GIVEN TASK A ▸
Decide whether each statement below agrees with the poetry list introduction. Answer yes or no for each, and quote the deciding words from the introduction. (i) The writer presents the chosen poems as the best for every reader. (ii) The writer is not necessarily looking for rhyme. (iii) The introduction says poetry's history reaches back to prehistoric times.

begin SELECTED EXTRACT

31 of the Best and Most Famous Short Classic Poems Of All Time

Em
Em
Apr 16 · 17 min read

We all enjoy a little bit of poetry every now and then. Poetry can be so beautiful, rhythmic, and meaningful; it’s no wonder that poetry has had a long history dating all the way back to prehistoric times. While I won’t be showing any of classic poems from ancient hunting hieroglyphics, there many classic poems that can be truly amazing to read.

Because poetry is such a personal thing, I’m listing classic poems that are the best to me. The best poetry for you may be different. I’m not necessarily looking for rhyme or specific literary tools like assonance, alliteration, or onomatopoeias. I’m looking for poems that really resonate me and made me feel a certain way or gave me a different perspective on life.

end SELECTED EXTRACT
begin RECORDS FOR THIS EXERCISE

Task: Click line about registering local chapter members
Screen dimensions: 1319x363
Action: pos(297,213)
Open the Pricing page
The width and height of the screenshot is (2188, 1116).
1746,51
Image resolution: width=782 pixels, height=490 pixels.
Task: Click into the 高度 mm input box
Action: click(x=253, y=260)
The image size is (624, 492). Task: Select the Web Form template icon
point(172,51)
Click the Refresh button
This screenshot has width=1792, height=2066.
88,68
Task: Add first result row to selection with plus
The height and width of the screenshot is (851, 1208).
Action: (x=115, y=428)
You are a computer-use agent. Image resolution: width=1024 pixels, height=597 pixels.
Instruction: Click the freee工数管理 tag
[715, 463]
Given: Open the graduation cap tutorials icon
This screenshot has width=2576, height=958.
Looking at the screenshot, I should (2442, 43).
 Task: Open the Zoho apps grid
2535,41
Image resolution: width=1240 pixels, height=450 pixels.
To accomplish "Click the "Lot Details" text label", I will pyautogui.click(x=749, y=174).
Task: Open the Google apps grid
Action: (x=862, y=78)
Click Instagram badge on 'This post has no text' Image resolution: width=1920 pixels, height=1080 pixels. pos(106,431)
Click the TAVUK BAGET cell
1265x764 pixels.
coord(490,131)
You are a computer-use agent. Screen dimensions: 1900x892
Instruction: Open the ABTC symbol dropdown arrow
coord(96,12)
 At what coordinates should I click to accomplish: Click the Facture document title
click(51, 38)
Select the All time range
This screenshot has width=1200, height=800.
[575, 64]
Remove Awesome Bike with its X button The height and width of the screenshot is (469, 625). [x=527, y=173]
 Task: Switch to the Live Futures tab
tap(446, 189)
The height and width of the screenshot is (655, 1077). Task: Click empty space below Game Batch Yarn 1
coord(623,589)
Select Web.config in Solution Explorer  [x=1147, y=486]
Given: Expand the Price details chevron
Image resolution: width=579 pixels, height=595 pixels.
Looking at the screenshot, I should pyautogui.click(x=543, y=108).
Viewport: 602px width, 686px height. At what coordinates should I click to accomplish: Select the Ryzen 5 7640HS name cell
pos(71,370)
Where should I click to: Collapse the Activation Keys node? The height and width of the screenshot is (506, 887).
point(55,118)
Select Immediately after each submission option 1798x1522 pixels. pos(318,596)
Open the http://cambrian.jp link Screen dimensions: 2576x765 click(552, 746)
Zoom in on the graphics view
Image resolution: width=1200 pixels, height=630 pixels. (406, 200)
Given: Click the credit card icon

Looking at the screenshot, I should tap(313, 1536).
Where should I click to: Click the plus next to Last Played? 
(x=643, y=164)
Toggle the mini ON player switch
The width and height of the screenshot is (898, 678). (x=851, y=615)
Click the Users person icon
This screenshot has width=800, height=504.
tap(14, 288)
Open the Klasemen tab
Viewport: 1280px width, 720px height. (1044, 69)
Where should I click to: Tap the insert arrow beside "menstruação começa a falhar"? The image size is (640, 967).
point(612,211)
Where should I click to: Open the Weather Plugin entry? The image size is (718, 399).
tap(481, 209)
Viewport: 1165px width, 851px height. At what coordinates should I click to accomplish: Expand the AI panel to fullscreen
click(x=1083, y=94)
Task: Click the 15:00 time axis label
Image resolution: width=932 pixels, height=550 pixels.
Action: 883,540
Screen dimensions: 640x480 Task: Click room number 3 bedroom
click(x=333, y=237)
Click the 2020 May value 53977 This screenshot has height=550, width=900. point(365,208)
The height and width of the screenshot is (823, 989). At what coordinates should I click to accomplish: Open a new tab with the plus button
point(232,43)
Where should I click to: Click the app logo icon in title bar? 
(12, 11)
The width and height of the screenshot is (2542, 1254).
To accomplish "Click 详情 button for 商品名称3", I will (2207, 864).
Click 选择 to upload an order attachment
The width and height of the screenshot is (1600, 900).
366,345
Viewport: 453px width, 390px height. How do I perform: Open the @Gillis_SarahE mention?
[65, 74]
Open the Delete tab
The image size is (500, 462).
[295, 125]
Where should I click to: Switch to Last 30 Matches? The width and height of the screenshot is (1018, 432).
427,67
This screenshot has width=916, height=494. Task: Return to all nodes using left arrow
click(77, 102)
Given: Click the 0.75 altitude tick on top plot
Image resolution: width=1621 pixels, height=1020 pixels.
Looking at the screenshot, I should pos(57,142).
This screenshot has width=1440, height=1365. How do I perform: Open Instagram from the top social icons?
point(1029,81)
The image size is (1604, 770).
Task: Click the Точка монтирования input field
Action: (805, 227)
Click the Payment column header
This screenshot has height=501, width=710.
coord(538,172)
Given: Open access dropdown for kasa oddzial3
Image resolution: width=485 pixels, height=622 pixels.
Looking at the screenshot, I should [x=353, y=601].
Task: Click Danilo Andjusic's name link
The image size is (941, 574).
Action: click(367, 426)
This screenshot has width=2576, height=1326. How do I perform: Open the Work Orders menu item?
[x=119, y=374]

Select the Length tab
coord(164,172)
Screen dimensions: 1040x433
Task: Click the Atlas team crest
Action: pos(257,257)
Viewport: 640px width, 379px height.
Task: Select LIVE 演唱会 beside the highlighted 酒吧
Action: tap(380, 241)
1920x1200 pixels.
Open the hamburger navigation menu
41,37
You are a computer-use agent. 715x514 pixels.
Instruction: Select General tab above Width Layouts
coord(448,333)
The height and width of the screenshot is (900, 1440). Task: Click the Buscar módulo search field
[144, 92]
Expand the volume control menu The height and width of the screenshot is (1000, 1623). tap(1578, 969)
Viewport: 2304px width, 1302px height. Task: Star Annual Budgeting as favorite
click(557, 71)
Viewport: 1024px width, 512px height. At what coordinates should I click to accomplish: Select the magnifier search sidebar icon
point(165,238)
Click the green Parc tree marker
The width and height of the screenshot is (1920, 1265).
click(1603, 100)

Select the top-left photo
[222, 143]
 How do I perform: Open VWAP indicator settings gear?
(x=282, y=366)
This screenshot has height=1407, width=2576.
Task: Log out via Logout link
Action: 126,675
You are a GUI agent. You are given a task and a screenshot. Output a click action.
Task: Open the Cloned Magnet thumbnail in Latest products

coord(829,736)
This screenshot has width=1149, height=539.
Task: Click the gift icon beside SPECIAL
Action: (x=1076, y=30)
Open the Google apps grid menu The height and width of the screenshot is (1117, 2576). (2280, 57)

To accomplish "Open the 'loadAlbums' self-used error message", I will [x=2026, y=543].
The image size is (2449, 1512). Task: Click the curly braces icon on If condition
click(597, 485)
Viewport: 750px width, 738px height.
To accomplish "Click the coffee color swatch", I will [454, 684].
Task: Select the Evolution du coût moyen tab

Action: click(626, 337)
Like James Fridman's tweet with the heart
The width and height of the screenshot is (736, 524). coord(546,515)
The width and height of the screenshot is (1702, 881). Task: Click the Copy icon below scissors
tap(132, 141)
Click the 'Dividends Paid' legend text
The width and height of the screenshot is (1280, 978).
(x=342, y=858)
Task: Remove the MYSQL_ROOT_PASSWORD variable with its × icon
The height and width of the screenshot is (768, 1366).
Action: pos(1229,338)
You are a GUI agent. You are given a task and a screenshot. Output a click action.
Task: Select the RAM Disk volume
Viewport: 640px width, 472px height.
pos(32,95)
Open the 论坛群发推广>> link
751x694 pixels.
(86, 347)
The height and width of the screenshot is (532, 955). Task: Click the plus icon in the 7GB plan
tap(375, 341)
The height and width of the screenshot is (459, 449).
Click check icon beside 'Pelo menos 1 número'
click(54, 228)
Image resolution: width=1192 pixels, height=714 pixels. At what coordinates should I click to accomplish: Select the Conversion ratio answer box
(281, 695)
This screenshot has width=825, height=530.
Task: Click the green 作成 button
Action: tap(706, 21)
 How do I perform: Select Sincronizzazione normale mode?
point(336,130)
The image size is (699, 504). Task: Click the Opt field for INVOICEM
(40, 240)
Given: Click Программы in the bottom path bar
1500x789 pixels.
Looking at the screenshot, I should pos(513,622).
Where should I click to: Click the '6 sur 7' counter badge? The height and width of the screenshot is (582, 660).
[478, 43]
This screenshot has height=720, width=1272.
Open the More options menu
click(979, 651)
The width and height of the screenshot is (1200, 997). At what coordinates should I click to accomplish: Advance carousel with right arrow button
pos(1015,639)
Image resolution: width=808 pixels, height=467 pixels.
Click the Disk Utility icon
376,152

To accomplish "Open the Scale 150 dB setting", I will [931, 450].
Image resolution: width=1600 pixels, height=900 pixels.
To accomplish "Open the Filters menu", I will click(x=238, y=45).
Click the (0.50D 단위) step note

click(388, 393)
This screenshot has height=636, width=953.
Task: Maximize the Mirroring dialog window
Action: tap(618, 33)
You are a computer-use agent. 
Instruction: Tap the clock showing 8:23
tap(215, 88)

end RECORDS FOR THIS EXERCISE

GIVEN TASK B ▸
Reproduce the stretch of the records from their start through the line containing "should pyautogui.click(x=543, y=108).", keeping both ends.

EXERCISE RESULT A ▸
(i) No: "I’m listing classic poems that are the best to me. The best poetry for you may be different."
(ii) Yes: "I’m not necessarily looking for rhyme or specific literary tools like assonance, alliteration, or onomatopoeias."
(iii) Yes: "poetry has had a long history dating all the way back to prehistoric times"

EXERCISE RESULT B ▸
Task: Click line about registering local chapter members
Screen dimensions: 1319x363
Action: pos(297,213)
Open the Pricing page
The width and height of the screenshot is (2188, 1116).
1746,51
Image resolution: width=782 pixels, height=490 pixels.
Task: Click into the 高度 mm input box
Action: click(x=253, y=260)
The image size is (624, 492). Task: Select the Web Form template icon
point(172,51)
Click the Refresh button
This screenshot has width=1792, height=2066.
88,68
Task: Add first result row to selection with plus
The height and width of the screenshot is (851, 1208).
Action: (x=115, y=428)
You are a computer-use agent. Image resolution: width=1024 pixels, height=597 pixels.
Instruction: Click the freee工数管理 tag
[715, 463]
Given: Open the graduation cap tutorials icon
This screenshot has width=2576, height=958.
Looking at the screenshot, I should (2442, 43).
 Task: Open the Zoho apps grid
2535,41
Image resolution: width=1240 pixels, height=450 pixels.
To accomplish "Click the "Lot Details" text label", I will pyautogui.click(x=749, y=174).
Task: Open the Google apps grid
Action: (x=862, y=78)
Click Instagram badge on 'This post has no text' Image resolution: width=1920 pixels, height=1080 pixels. pos(106,431)
Click the TAVUK BAGET cell
1265x764 pixels.
coord(490,131)
You are a computer-use agent. Screen dimensions: 1900x892
Instruction: Open the ABTC symbol dropdown arrow
coord(96,12)
 At what coordinates should I click to accomplish: Click the Facture document title
click(51, 38)
Select the All time range
This screenshot has width=1200, height=800.
[575, 64]
Remove Awesome Bike with its X button The height and width of the screenshot is (469, 625). [x=527, y=173]
 Task: Switch to the Live Futures tab
tap(446, 189)
The height and width of the screenshot is (655, 1077). Task: Click empty space below Game Batch Yarn 1
coord(623,589)
Select Web.config in Solution Explorer  [x=1147, y=486]
Given: Expand the Price details chevron
Image resolution: width=579 pixels, height=595 pixels.
Looking at the screenshot, I should pyautogui.click(x=543, y=108).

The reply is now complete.